Bulan Muharram membuka lembaran baru dalam kalender Hijriyah. Ia bukan hanya penanda tahun yang berganti, melainkan momentum ruhani untuk mengevaluasi, memperbaiki, dan menata ulang kehidupan kita. Di tengah derasnya arus zaman yang seringkali menenggelamkan hati dalam kelalaian, Muharram hadir sebagai pengingat bahwa waktu terus berjalan, dan setiap detiknya menuntut kita untuk semakin dekat kepada Allah SWT.
Muharram adalah satu dari empat bulan haram yang dimuliakan oleh Allah. Dalam Al-Qur’an, Allah berfirman:
“Sesungguhnya bilangan bulan pada sisi Allah ialah dua belas bulan, dalam ketetapan Allah di waktu Dia menciptakan langit dan bumi, di antaranya empat bulan haram.” (QS. At-Taubah: 36)
Empat bulan haram tersebut adalah Dzulqa’dah, Dzulhijjah, Muharram, dan Rajab. Disebut “haram” karena pada bulan-bulan ini, kezaliman dan dosa lebih besar dampaknya, dan sebaliknya, amal kebaikan dilipatgandakan pahalanya. Maka tak heran jika Rasulullah SAW menyebut Muharram sebagai “syahrullah al-muharram”, bulan Allah yang suci.
Momentum Membersihkan Niat
Dalam kehidupan modern, kita terbiasa menyambut tahun baru Masehi dengan resolusi dan perayaan. Namun, sering kali itu hanya sebatas dunia: karier, finansial, atau prestasi. Lain halnya dengan Muharram. Islam mengajarkan bahwa awal tahun hijriyah bukan tentang pesta, melainkan tentang niat.
Seperti sabda Nabi Muhammad SAW yang sangat terkenal dalam hadits pertama dari Arba’in Nawawi:
“Sesungguhnya setiap amal tergantung pada niatnya, dan sesungguhnya setiap orang akan mendapatkan sesuai dengan apa yang diniatkannya.” (HR. Bukhari & Muslim)
Niat adalah akar dari setiap amal. Bila niat baik, maka insyaAllah amal akan diterima. Tetapi jika niat rusak, amal yang tampak megah pun bisa kosong di sisi Allah. Muharram menjadi waktu yang tepat untuk mengevaluasi kembali: untuk siapa kita hidup? untuk apa kita berbuat? dan kepada siapa hati kita tertambat?

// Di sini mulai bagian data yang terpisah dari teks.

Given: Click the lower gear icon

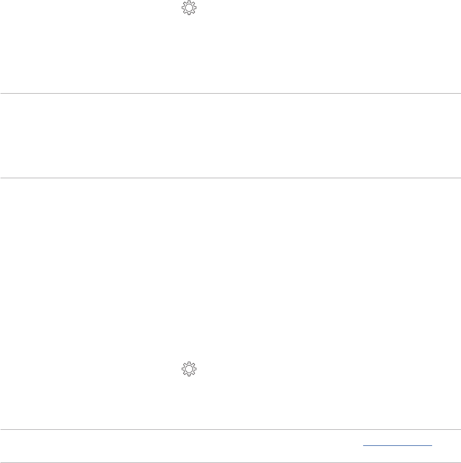Looking at the screenshot, I should click(x=189, y=369).
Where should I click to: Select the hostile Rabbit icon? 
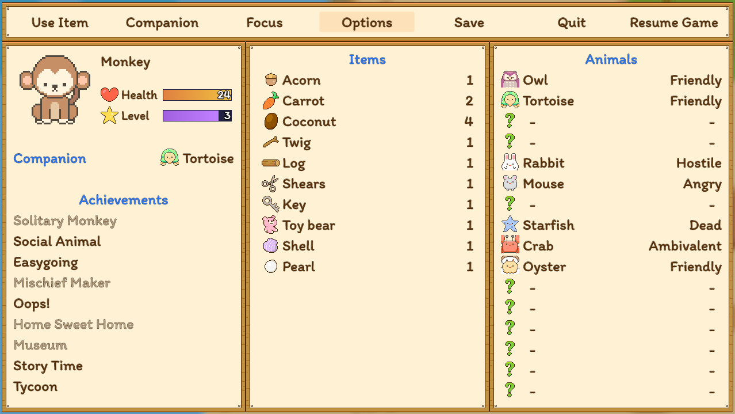coord(511,163)
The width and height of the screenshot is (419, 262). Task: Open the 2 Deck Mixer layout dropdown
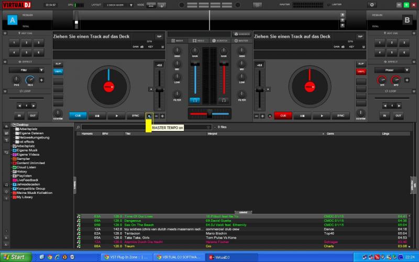click(x=119, y=4)
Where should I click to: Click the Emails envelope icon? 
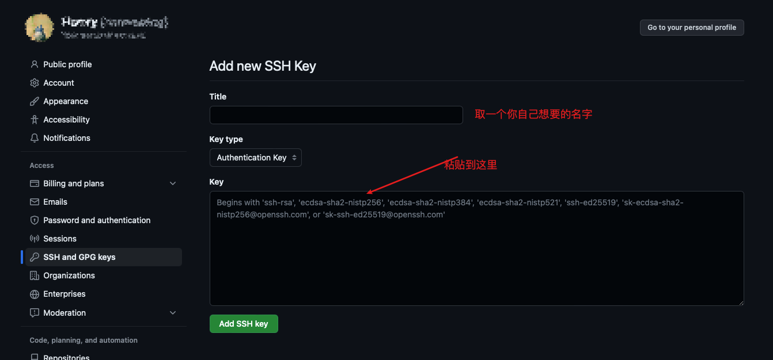tap(35, 202)
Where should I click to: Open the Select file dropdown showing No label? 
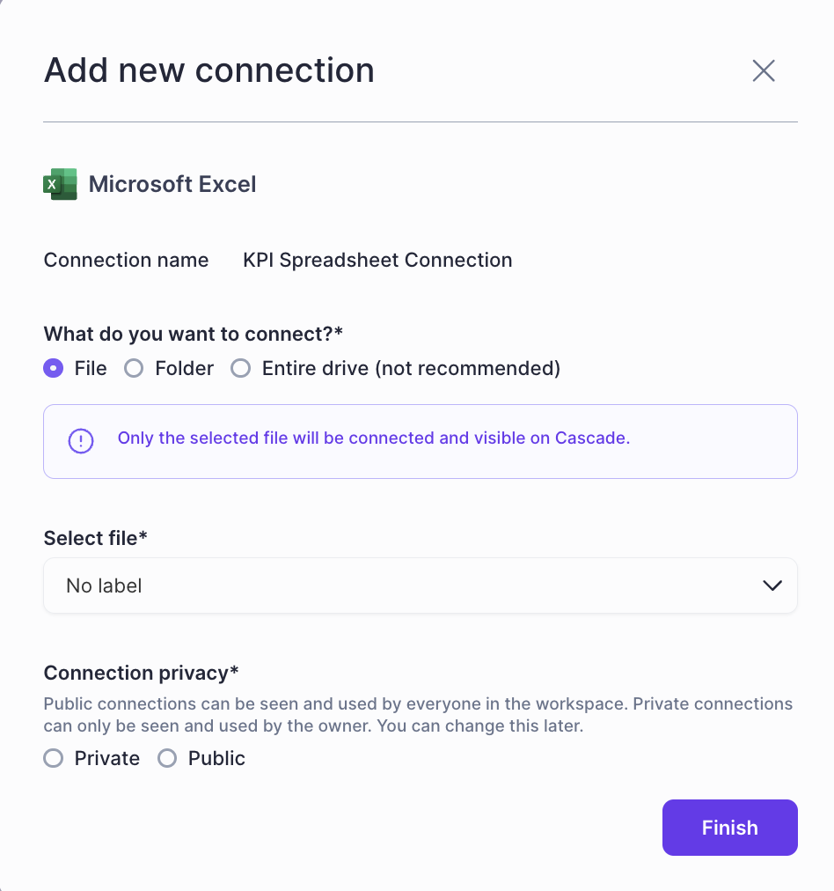pyautogui.click(x=420, y=585)
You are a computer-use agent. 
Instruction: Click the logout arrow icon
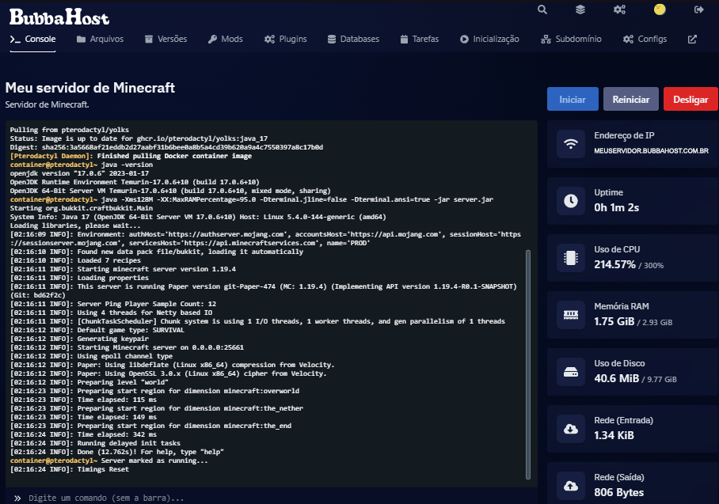[698, 9]
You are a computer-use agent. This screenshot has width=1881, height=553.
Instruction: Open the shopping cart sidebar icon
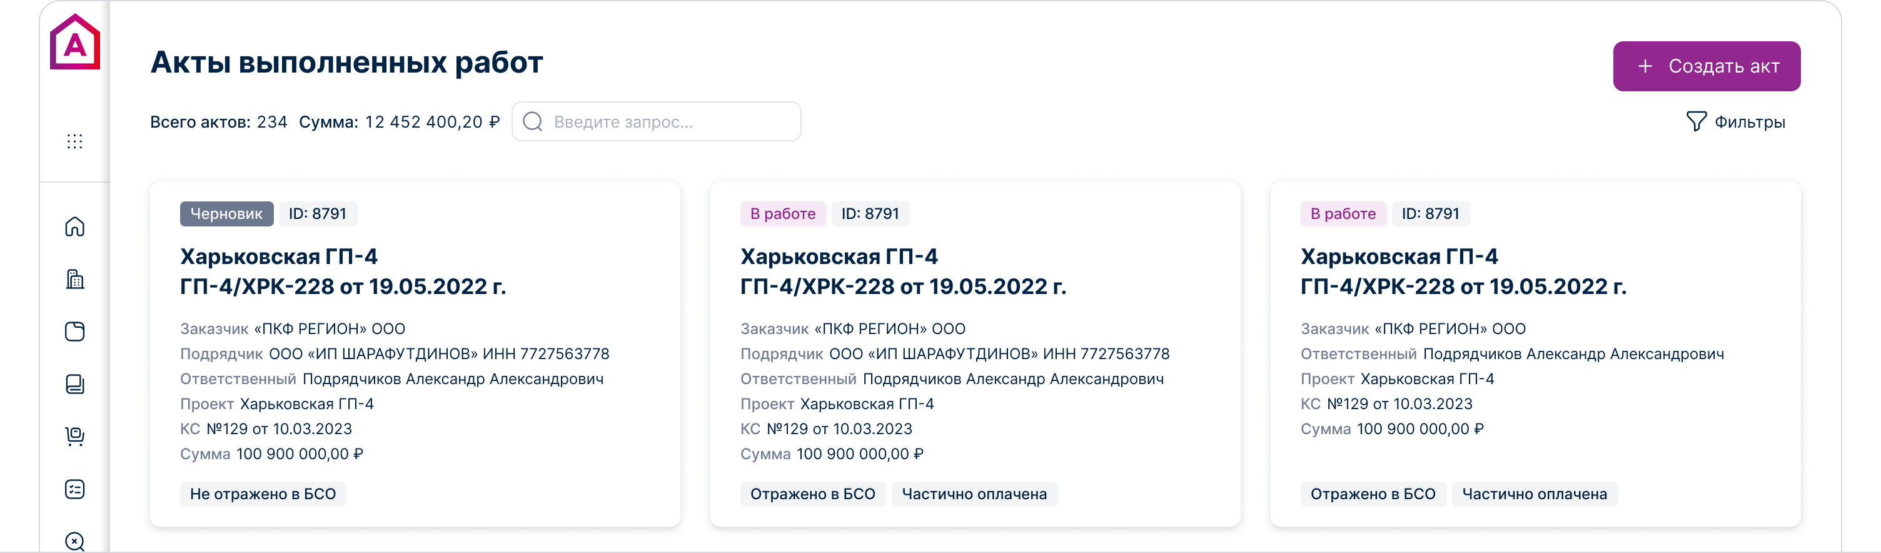74,436
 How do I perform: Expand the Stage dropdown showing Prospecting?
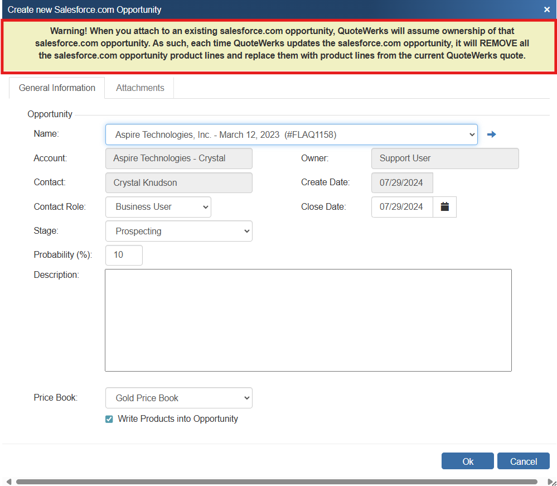(x=178, y=231)
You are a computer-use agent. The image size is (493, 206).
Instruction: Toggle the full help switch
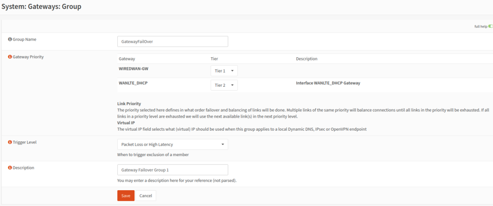point(490,26)
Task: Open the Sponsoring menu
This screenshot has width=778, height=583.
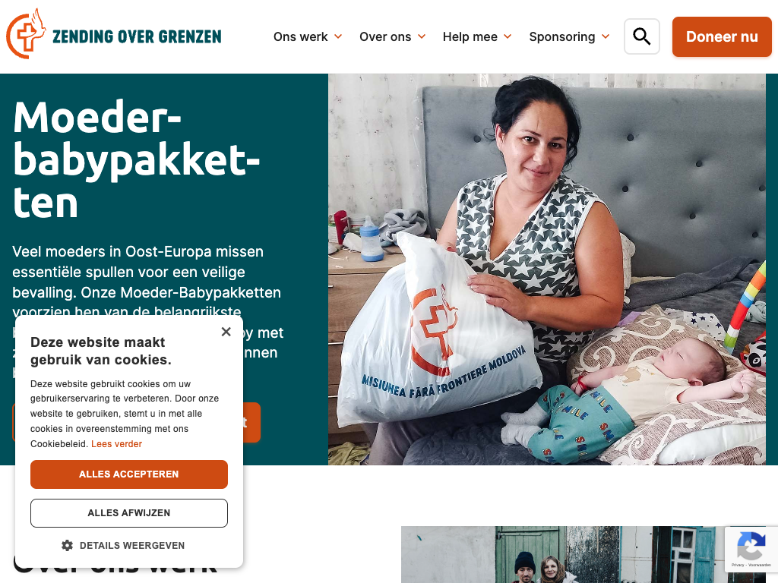Action: (x=561, y=36)
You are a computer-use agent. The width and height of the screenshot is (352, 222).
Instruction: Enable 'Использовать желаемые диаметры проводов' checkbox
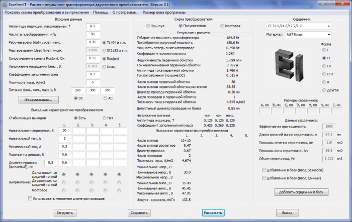pyautogui.click(x=30, y=199)
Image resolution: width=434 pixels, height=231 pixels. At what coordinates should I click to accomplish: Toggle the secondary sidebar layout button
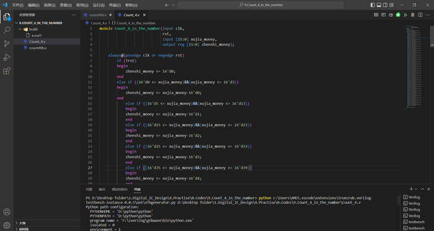[x=385, y=5]
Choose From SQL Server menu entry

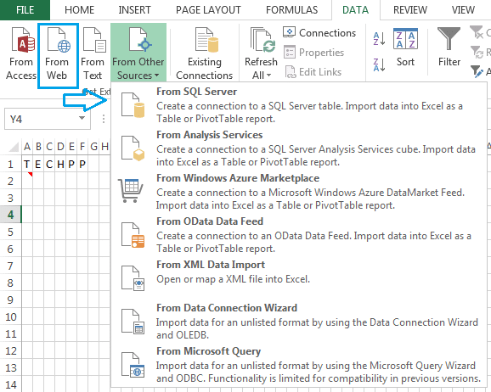[x=298, y=105]
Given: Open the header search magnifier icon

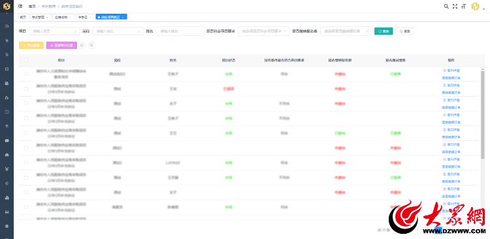Looking at the screenshot, I should [446, 7].
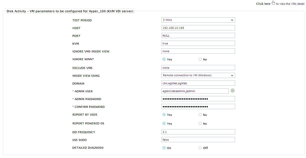
Task: Open the TEST PERIOD dropdown
Action: [198, 20]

Membersihkan niat bukan pekerjaan sekali jadi. Ia perlu muhasabah harian, kejujuran terhadap diri sendiri, serta kebiasaan menyandarkan segala tujuan hanya kepada Allah SWT. Di bulan ini, mari kita perbaharui niat: dari sekadar mencari pujian, menjadi ibadah. Dari hanya ingin populer, menjadi alat dakwah. Dari mengejar dunia, menjadi bekal akhirat.
Menguatkan Iman di Tengah Godaan Zaman
Zaman ini bukan hanya tentang kecepatan teknologi dan informasi. Tapi juga tentang cepatnya hati goyah, iman luntur, dan maksiat menyelinap dalam bentuk yang tak kasat mata. Media sosial, tontonan, opini publik, bahkan gaya hidup yang jauh dari syariat — semuanya bisa menjadi fitnah yang mengikis kekuatan iman.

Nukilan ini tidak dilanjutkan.